§ EXERCISE REQUIREMENTS
Below are entries; write every one of them out again exactly.
[ENTRIES PROVIDED — start]
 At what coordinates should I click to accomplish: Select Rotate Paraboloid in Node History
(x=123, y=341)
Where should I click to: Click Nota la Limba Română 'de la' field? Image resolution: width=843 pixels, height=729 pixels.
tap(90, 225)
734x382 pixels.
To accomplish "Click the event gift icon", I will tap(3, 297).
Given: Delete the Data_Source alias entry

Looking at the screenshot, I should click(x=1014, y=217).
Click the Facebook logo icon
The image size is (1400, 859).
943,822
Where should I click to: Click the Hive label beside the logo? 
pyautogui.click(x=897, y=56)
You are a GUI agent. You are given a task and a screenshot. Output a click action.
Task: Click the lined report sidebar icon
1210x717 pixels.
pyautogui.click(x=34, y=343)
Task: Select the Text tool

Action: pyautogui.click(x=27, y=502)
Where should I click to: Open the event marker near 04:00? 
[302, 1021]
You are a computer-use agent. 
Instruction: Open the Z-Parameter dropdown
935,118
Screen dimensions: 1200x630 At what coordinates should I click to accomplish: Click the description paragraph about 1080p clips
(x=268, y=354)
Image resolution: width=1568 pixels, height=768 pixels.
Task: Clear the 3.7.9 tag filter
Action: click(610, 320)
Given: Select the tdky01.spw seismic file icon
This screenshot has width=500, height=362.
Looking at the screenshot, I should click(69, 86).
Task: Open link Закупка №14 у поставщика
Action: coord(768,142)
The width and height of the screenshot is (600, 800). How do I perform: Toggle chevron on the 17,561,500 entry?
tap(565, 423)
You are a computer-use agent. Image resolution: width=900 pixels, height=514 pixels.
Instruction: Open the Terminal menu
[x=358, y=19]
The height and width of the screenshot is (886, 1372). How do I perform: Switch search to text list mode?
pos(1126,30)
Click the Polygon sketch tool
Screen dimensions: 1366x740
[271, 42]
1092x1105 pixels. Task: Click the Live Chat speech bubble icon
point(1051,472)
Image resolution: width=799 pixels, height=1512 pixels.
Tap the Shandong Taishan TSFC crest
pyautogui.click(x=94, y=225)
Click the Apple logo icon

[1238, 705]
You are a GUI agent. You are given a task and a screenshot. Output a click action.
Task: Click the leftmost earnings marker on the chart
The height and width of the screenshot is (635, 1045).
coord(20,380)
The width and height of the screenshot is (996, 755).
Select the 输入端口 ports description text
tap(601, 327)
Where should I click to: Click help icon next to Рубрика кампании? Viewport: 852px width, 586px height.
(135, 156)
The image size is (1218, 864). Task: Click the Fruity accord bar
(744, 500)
[ENTRIES PROVIDED — finish]
§ REPLY TO THE TASK
 At what coordinates should I click to accomplish: Select Rotate Paraboloid in Node History
(x=123, y=341)
Where should I click to: Click Nota la Limba Română 'de la' field? Image resolution: width=843 pixels, height=729 pixels.
tap(90, 225)
734x382 pixels.
To accomplish "Click the event gift icon", I will tap(3, 297).
Given: Delete the Data_Source alias entry

Looking at the screenshot, I should click(x=1014, y=217).
Click the Facebook logo icon
The image size is (1400, 859).
943,822
Where should I click to: Click the Hive label beside the logo? 
pyautogui.click(x=897, y=56)
You are a GUI agent. You are given a task and a screenshot. Output a click action.
Task: Click the lined report sidebar icon
1210x717 pixels.
pyautogui.click(x=34, y=343)
Task: Select the Text tool

Action: pyautogui.click(x=27, y=502)
Where should I click to: Open the event marker near 04:00? 
[302, 1021]
You are a computer-use agent. 
Instruction: Open the Z-Parameter dropdown
935,118
Screen dimensions: 1200x630 At what coordinates should I click to accomplish: Click the description paragraph about 1080p clips
(x=268, y=354)
Image resolution: width=1568 pixels, height=768 pixels.
Task: Clear the 3.7.9 tag filter
Action: click(610, 320)
Given: Select the tdky01.spw seismic file icon
This screenshot has width=500, height=362.
Looking at the screenshot, I should click(69, 86).
Task: Open link Закупка №14 у поставщика
Action: coord(768,142)
The width and height of the screenshot is (600, 800). How do I perform: Toggle chevron on the 17,561,500 entry?
tap(565, 423)
You are a computer-use agent. Image resolution: width=900 pixels, height=514 pixels.
Instruction: Open the Terminal menu
[x=358, y=19]
The height and width of the screenshot is (886, 1372). How do I perform: Switch search to text list mode?
pos(1126,30)
Click the Polygon sketch tool
Screen dimensions: 1366x740
[271, 42]
1092x1105 pixels. Task: Click the Live Chat speech bubble icon
point(1051,472)
Image resolution: width=799 pixels, height=1512 pixels.
Tap the Shandong Taishan TSFC crest
pyautogui.click(x=94, y=225)
Click the Apple logo icon

[1238, 705]
You are a GUI agent. You are given a task and a screenshot. Output a click action.
Task: Click the leftmost earnings marker on the chart
The height and width of the screenshot is (635, 1045).
coord(20,380)
The width and height of the screenshot is (996, 755).
Select the 输入端口 ports description text
tap(601, 327)
Where should I click to: Click help icon next to Рубрика кампании? Viewport: 852px width, 586px height.
(135, 156)
The image size is (1218, 864). Task: Click the Fruity accord bar
(744, 500)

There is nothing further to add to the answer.